::: DOCUMENT EXTRACT :::

In yet another example of the failing economy intruding into the protective bubble we call sports, the CLEVELAND PLAIN DEALER reports that the Browns have laid off 18 employees, including their Director of Media Relations. Perhaps Rod Marinelli could handle a second job?
It started so well for Cincinnati in the Orange Bowl against Virginia Tech. On their first drive of their first-ever BCS bowl game, they marched down the field and scored a touchdown thanks to a pair of big receptions by TE Mardy Gilyard. It was an instant 7-0 lead and a sign to anyone switching over from the dog that was the Rose Bowl that this game could be good.
And then…pfft. Cincinnati spent the rest of the game playing like a team that was scared to death of being on the big stage. Meanwhile, the Hokies were being the Hokies - physical, methodical, boring - and just doing enough to salt the game away. The end result? A 20-7 Virginia Tech victory that was moderately more fun to watch than the Sun Bowl. (Hey, at least El Paso had The Village People!)
Meanwhile, in Japan…well, it’s your usual assortment of weirdness from the world of K-1. Specifically, their latest fight card was headlined by Bob Sapp, who combines the physique of Butterbean with the MMA fighting skills of Kimbo Slice into one freak show package that the Japanese can’t get enough of even if no one in the US cares. (Sort of like Cheap Trick.)
His latest opponent? Um, some guy in a wrestling mask that Sapp outweighed by 140 pounds. And oh yeah, the guy he fought was based on a cartoon character named Kinnikuman. Basically, it’s like if Brock Lesnar fought against the actual Captain Crunch. No, I don’t get it either, but I don’t get most Japanese things (Shonen Knife, sushi, Bobby Valentine). CAGE WRITER has analysis of the card and video of the Sapp/Fictional Character match:
Here’s what else was happening while you were breaking some to all of your New Year’s Resolutions:
The roof of the Ora L. Wildermuth Intramural Center at Indiana was damaged by careless welders (wasn’t that a Wham song?), according to the AP. It’s named after the former school president from the 1930s and 1940s who favored strict segregation. Chuck D. says to let the sucker burn.

::: PROVIDED DATA :::

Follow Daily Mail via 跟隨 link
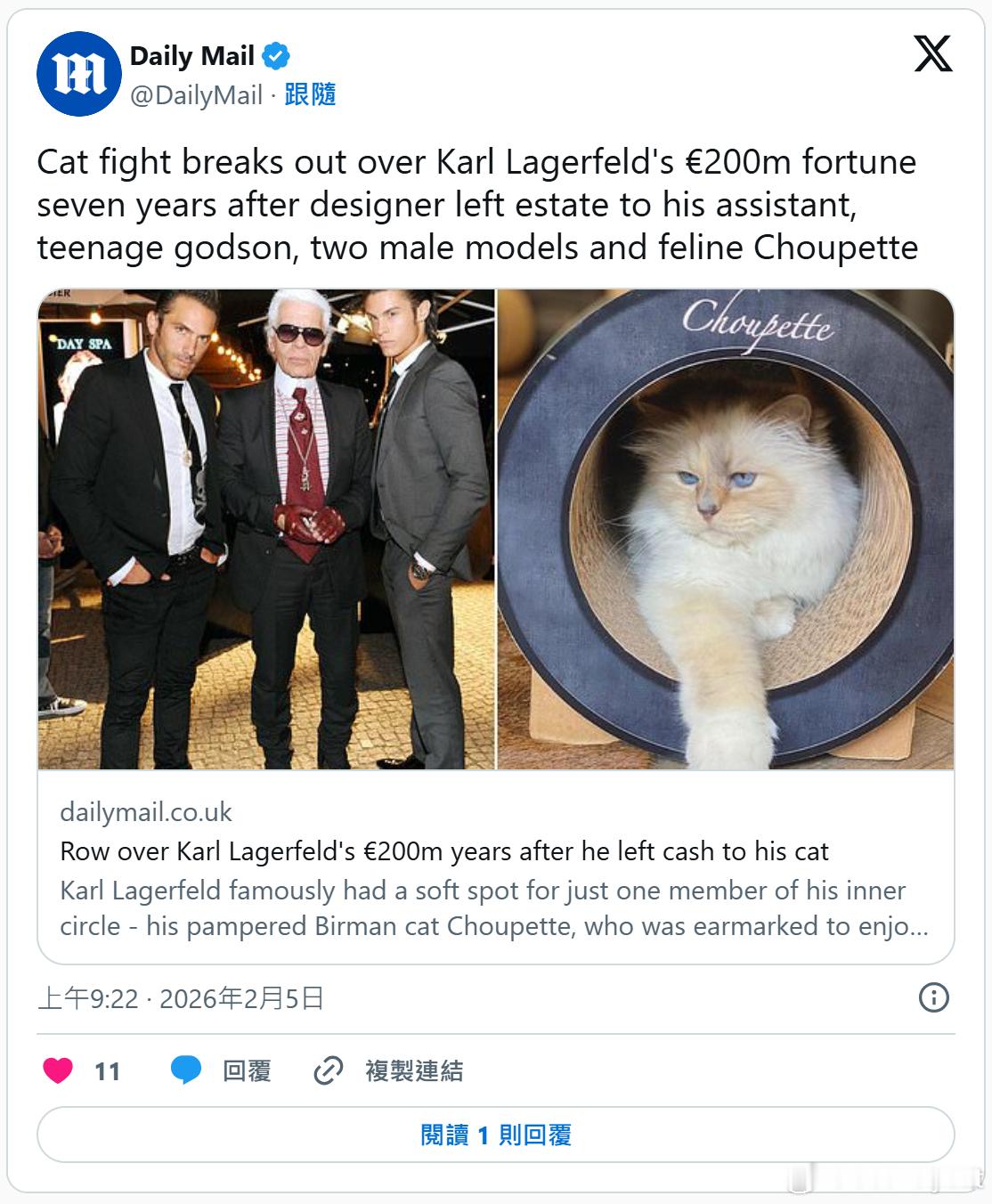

:::

__TASK DESCRIPTION__
Continue the sports roundup after its final sentence, in its tone and style. The lines have no connection to the sports roundup.

__RESULT OF THE EXERCISE__
In case you missed it (and frankly, I can’t imagine that you did), video has finally been posted of David Hasselhoff’s triumphant National Anthem performance at the Las Vegas Bowl. And you know what? He’s not quite Marvin Gaye, but it wasn’t a Carl Lewis-style meltdown, either.
Eastern Washington head basketball coach Kent Earlywine missed out on coaching his team against Boise State on Monday, according the SPOKANE SPOKESMAN-REVIEW, because he had been popped for a DUI that weekend. But he was able to watch the game online. I guess he had his “wine” a little too “early,” huh? (Insert rimshot here.)
The MINNEAPOLIS STAR-TRIBUNE says Minnesota Golden Gophers head hockey coach Don Lucia is suffering from an “undisclosed illness” and might miss his first-ever game in 22 years of coaching the team when they take on Brown tonight. I once went a whole three weeks at my old job between missing time with an “undisclosed illness,” otherwise known as being hungover.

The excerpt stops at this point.